Known machine learning applications and neural network applications
are being designed with stochastic rounding. Traditional rounding
methods are problematic for such applications. For instance, if it
is desired to round the cost of a product to the nearest 5 cents to
eliminate the use of pennies, and 10,000 products are sold at the
cost of $9.98 cents, the seller will always receive the benefit of
the rounding. In systems that perform many operations that result
in the exact same result prior to rounding, there will be a
tendency for one side to always benefit. Stochastic rounding is a
probabilistic method wherein the direction in which the result is
perturbed is based on how close the result is to the possible
outcomes. The present disclosure provides a machine instruction,
referred to herein as a floating-point add and round stochastic
(FARS) instruction, that rounds stochastically based on a
probabilistic analysis of the least significant bits on which the
rounding is to be based.
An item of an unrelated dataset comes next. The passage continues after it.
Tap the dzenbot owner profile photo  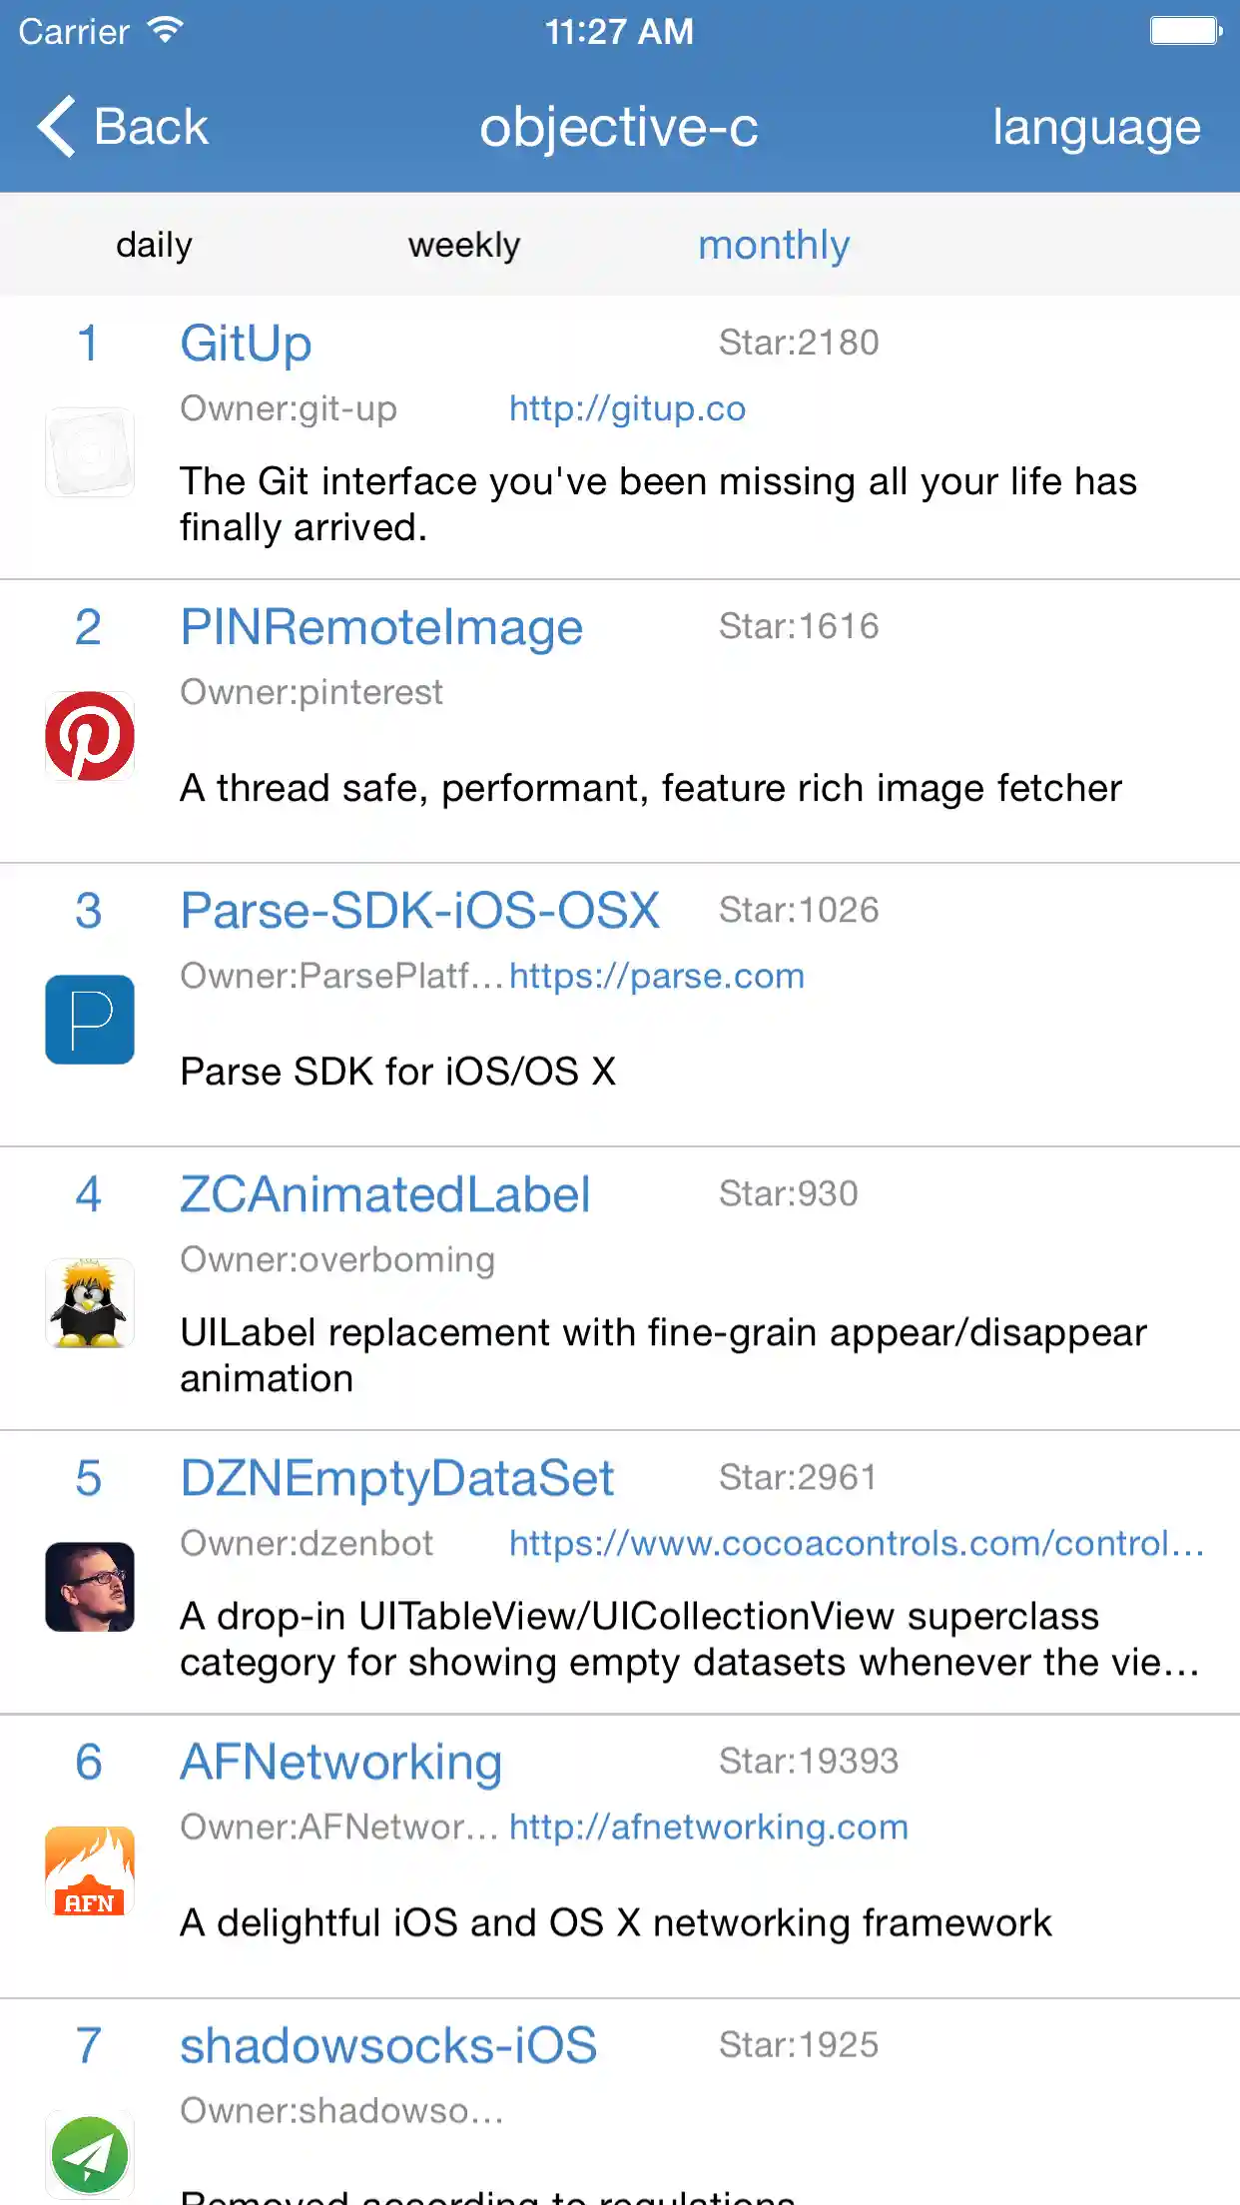click(90, 1587)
The probabilistic analysis is based on
whether random entropy (e.g., a random number) added to the least
significant bits on which the rounding is to be based results in a
carry. Using the disclosed FARS instruction, the accumulation of
rounding errors over time is mitigated. When utilizing the
disclosed FARS instruction to repeatedly add/subtract a large
number of items, statistically the answer will be closer to the
true result when the disclosed rounding methodology is performed.
Execution of the disclosed FARS instruction may be carried out by
hardware, software or a combination of software and hardware.
Turning now to a more detailed description of the present
disclosure, FIG. 1 illustrates a high level block diagram showing
an example of a computer-based system 100 useful for implementing
one or more embodiments. Although one exemplary computer system 100
is shown, computer system 100 includes a communication path 126,
which connects computer system 100 to additional systems and may
include one or more wide area networks (WANs) and/or local area
networks (LANs) such as the internet, intranet(s), and/or wireless
communication network(s). Computer system 100 and additional system
are in communication via communication path 126, e.g., to
communicate data between them.
Computer system 100 includes one or more processors, such as
processor 102. Processor 102 is connected to a communication
infrastructure 104 (e.g., a communications bus, cross-over bar, or
network). Computer system 100 can include a display interface 106
that forwards graphics, text, and other data from communication
infrastructure 104 (or from a frame buffer not shown) for display
on a display unit 108. Computer system 100 also includes a main
memory 110, preferably random access memory (RAM), and may also
include a secondary memory 112. Secondary memory 112 may include,
for example, a hard disk drive 114 and/or a removable storage drive
116, representing, for example, a floppy disk drive, a magnetic
tape drive, or an optical disk drive. Removable storage drive 116
reads from and/or writes to a removable storage unit 118 in a
manner well known to those having ordinary skill in the art.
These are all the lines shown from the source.